ANACONDA 3: OFFSPRING ** USA / Romania 2008 Dir: Don E FauntLeRoy. 96 mins

It’s fitting that a big studio franchise that inspired a wave of low-budget DVD rip-offs should itself devolve into shot-in-Romania Sci-Fi Channel sequels built around cheap, cartoony snake FX making the central menace resemble a shiny high speed train rather than a living, breathing creature. Top-billed David Hasselhoff is typically fun as a villainous great white hunter whose goofy team is called in to combat giant snakes on a regular basis. Crystal Allen is straight off the Vapid Vest Wearing Heroine assembly line with back-story links to a mad / brilliant billionaire whose plans to cure cancer and reverse Alzheimer’s (DEEP BLUE SEA called – you stole its plot!) inevitably involve experiments on a 60 foot anaconda, as opposed to something more controllable like a fluffy hamster. The silly subtitle is largely a feeble set-up to the fourth movie, and most of OFFSPRING consists of stock characters running around woodland waiting for the snake to leap out and eat them. Following the PG-13 rated earlier movies, this one at least gets to revel in splashy CG enhanced bloodshed: the ‘conda no longer merely crushes or swallows its victims; it rips them apart with glee. Man of the match is John Rhys Davies, whose brief role is almost entirely made up of crude but hilarious wisecracks. He refers to the anaconda as “completely motionless…just like my first wife” and, when someone else corrects him by describing it as “500lbs of pure crushing power”, responds with a tart “As I said, just like my first wife…”

Anaconda 3: Offspring (Trailer)


ANACONDAS TRAIL OF BLOOD * USA / Romania 2008 Dir: Don E FauntLeRoy. 85 mins

Shot back to back with the third movie, this slow, lazy fourth entry has yet more anonymous Eastern European villains in search of orchids, inevitably picked off by another anonymous CGI giant snake (the grown up “offspring” from the previous film).
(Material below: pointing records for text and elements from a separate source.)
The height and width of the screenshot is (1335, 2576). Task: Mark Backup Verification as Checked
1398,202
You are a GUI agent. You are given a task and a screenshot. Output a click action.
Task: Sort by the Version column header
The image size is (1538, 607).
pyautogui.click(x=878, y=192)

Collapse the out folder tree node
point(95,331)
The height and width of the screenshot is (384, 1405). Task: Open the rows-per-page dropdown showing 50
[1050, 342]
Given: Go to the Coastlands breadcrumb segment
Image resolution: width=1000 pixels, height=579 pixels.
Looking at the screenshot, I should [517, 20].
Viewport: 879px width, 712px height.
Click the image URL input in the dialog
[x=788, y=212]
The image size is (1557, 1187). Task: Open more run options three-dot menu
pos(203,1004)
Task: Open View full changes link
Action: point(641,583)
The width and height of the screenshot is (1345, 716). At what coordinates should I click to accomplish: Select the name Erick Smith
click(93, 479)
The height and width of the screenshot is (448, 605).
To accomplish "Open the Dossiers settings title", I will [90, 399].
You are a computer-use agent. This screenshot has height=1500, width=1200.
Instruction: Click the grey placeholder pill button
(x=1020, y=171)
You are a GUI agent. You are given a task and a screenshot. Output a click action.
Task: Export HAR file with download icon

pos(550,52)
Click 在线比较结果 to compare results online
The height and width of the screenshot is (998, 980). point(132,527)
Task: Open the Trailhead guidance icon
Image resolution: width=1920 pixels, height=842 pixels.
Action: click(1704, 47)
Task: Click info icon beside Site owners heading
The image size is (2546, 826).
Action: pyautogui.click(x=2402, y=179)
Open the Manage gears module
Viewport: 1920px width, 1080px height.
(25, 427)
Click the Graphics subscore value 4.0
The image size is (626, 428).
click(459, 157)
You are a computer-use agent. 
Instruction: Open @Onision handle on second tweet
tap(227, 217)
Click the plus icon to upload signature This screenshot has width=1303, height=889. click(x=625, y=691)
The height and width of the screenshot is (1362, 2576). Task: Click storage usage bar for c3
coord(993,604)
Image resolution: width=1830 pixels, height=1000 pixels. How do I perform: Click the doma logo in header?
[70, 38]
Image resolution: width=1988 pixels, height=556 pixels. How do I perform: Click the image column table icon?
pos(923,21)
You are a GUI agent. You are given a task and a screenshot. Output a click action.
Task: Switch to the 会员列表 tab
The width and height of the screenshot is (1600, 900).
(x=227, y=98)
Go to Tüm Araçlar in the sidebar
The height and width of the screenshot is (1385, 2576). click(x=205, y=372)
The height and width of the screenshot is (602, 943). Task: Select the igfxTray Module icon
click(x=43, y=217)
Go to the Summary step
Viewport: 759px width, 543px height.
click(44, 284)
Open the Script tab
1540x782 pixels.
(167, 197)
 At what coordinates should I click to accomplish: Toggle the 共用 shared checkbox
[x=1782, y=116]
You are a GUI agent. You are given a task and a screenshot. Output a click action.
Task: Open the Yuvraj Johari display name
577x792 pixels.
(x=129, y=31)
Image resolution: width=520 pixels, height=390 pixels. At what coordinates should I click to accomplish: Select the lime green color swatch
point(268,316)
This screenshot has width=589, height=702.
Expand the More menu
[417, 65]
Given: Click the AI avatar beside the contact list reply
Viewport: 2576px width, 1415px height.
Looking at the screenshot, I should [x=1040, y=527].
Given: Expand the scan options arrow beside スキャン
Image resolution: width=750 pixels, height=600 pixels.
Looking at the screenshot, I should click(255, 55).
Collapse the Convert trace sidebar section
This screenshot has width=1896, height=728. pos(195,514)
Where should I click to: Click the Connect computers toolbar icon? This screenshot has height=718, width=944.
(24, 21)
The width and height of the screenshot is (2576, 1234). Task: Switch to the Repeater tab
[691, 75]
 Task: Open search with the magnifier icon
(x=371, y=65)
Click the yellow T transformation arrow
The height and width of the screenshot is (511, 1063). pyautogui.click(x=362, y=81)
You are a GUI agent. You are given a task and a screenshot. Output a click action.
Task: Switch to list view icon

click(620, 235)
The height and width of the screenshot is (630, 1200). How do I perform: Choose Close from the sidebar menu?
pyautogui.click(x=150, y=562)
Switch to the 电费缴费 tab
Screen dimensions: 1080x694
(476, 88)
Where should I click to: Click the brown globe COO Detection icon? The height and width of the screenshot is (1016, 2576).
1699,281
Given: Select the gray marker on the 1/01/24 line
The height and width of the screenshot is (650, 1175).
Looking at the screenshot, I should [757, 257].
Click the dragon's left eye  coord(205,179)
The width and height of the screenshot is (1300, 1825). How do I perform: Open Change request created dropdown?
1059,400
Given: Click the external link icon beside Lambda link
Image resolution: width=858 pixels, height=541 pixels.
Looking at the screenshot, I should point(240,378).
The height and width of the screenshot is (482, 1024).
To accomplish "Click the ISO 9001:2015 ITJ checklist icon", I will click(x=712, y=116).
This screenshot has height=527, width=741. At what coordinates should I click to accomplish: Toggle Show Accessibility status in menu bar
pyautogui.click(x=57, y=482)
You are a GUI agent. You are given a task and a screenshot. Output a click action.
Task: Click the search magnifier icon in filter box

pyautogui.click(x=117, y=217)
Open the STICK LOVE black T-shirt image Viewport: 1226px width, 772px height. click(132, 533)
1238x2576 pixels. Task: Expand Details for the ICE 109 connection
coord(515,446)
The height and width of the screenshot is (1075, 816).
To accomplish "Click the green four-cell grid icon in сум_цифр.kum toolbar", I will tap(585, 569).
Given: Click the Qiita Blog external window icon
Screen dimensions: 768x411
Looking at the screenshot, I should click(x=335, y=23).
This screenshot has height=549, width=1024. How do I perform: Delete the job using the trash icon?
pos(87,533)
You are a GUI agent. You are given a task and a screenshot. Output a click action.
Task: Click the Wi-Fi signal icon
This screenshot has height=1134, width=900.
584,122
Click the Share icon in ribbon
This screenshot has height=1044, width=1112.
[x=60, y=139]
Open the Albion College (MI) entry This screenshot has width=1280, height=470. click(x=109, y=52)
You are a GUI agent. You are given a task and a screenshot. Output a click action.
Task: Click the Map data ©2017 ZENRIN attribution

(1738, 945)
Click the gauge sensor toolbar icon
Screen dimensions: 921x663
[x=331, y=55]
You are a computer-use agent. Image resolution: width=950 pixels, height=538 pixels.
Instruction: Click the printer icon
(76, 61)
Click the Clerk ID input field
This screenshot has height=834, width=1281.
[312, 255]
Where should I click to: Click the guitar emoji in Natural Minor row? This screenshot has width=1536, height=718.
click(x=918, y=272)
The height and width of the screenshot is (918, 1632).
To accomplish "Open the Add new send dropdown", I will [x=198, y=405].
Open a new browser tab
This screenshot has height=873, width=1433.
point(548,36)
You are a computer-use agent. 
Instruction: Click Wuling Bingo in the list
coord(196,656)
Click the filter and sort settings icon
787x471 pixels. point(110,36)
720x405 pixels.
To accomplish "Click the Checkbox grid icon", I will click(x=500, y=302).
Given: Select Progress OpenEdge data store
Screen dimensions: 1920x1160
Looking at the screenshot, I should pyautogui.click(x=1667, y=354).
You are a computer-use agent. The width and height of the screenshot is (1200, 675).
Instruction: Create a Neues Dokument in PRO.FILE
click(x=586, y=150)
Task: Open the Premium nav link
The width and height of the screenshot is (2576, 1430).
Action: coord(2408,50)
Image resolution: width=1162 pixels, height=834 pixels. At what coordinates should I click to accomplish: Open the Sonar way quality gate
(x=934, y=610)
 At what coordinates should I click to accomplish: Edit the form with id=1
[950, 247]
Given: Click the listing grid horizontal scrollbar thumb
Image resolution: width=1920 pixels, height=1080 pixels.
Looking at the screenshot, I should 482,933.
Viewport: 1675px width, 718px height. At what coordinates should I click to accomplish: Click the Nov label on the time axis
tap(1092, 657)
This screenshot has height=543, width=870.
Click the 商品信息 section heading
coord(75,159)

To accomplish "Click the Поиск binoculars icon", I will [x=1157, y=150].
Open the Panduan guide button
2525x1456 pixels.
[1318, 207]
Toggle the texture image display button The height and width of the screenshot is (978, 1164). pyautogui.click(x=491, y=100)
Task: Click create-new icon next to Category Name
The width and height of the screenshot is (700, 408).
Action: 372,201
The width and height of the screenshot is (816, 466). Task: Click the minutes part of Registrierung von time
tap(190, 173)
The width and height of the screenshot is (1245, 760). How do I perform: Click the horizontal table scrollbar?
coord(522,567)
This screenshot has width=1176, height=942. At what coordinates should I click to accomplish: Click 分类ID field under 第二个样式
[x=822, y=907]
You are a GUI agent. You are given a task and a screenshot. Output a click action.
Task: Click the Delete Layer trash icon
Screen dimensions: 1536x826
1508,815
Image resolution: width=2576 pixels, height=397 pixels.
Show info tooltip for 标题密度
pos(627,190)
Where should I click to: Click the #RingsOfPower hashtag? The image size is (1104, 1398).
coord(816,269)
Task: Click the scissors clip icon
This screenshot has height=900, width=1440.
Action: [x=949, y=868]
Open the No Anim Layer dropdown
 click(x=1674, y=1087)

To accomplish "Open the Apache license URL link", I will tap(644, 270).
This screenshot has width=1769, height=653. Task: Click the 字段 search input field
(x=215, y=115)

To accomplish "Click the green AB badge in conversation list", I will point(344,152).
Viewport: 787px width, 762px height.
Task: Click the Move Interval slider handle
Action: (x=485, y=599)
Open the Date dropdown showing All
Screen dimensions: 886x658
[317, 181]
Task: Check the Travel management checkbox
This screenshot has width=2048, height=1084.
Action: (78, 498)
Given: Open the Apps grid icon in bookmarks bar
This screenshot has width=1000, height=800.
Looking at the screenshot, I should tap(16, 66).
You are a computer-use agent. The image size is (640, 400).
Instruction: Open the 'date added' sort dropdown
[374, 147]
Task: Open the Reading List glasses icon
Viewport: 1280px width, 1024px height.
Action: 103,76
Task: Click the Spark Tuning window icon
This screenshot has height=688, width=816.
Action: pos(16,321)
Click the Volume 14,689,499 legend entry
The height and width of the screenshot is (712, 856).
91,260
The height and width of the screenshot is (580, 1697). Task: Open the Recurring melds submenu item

Returning heroine Crystal Allen leads a team of interchangeable scientists to hunt down the monstrosity she helped to create, while mogul John Rhys-Davies, riddled with bone cancer and kept alive by his own regenerating serum, takes an easy pay cheque. Set in the Carpathian Mountains, this delivers everything you’d expect, from the endless scenes of sundry peripheral characters foolishly firing useless guns at the snake to the 80’s style coda setting up another sequel. Charisma-free lead Allen outruns the predictably goofy snake with ease at various intervals, and this time around there’s not even Hasselhoff to add novelty value. A low point for the franchise after the undeniably amusing OFFSPRING.